1,063 million : C’est le nombre de transactions enregistrées en 2019, en progression de 10 % par rapport à l’année précédente. Plusieurs raisons ont permis de favoriser les achats immobiliers en compensant la hausse des prix de ces dernières années : l’évolution des revenus des ménages, l’allongement de la durée d’emprunt et la baisse des taux notamment. A noter cependant que le dépassement de la barre symbolique du million de ventes doit être rapporté à l’augmentation du nombre de ménages français depuis une décennie.

10 000 € : c’est le prix moyen au m2 franchit cette année à Paris. Ce niveau record a poussé certains commentateurs à parler de « bulle spéculative ». Pourtant, l’augmentation des prix à Paris se situe sous la barre d’autres grandes villes françaises. En effet, depuis 2016, date à laquelle les prix sont repartis à la hausse, Paris a vu ses tarifs grimper de 28,6 %, contre 29,8 % à Bordeaux, 31,2 % à Nantes et 39 % à Lyon.

+ 1,9 % : c’est l’augmentation moyenne des prix de l’immobilier en France. Cette hausse atteint + 5,2 % dans les dix plus grandes villes françaises. Il s’agit de la quatrième année consécutive de hausse des prix.

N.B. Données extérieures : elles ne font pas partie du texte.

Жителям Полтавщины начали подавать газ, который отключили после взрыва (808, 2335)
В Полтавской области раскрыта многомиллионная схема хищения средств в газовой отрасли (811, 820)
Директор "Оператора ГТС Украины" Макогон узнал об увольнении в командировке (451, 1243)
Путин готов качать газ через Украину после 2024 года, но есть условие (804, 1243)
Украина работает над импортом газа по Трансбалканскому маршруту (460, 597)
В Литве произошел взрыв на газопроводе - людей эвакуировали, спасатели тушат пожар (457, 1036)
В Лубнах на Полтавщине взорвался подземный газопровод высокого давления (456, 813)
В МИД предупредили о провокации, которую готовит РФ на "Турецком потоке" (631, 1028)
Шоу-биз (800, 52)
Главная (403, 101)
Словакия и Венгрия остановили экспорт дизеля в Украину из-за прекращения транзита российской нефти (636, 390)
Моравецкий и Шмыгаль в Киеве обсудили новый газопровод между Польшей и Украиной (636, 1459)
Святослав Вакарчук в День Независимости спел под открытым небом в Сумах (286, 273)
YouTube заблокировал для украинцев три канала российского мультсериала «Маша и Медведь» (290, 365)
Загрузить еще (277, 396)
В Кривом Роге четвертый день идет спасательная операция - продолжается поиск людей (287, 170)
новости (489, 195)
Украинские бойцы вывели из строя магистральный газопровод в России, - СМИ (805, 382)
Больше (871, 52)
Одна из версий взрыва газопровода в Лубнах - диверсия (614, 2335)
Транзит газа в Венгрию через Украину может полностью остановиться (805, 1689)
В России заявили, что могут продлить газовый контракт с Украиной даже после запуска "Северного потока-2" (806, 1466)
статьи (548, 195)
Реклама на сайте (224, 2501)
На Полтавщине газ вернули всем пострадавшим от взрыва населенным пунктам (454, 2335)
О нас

+ 11 % : c’est l’augmentation des prix observée à Lyon en 2019 ; la plus forte hausse constatée sur tout le territoire. Cette hausse s’explique par une démographie croissante, un faible taux de chômage et un statut de pôle d’innovation international dans des secteurs de pointe (biotechnologies, chimie, digital…). Nantes se place en deuxième position (+ 9,5 %) grâce à son attractivité diversifiée dans le secteur secondaire (construction navale…) et tertiaire (biotechnologie, santé…) qui attire près de 3500 nouveaux habitants par an. Villeurbanne complète le podium avec + 8,1 % d’augmentation des prix liée à un marché de report pour les candidats à la propriété n’ayant pas trouvé de biens à Lyon.

– 5,1 % : c’est la baisse des prix enregistrée à Mulhouse en 2019. Vient ensuite Le Havre (- 4,3 %) et Calais (-2,8 %). Un taux de chômage plus élevé que la moyenne nationale à Calais (12,7 %) et au Havre (10,5 %) ainsi qu’une démographie en berne (- 1,2 % à Mulhouse entre 2011 et 2016) expliquent en partie ces résultats.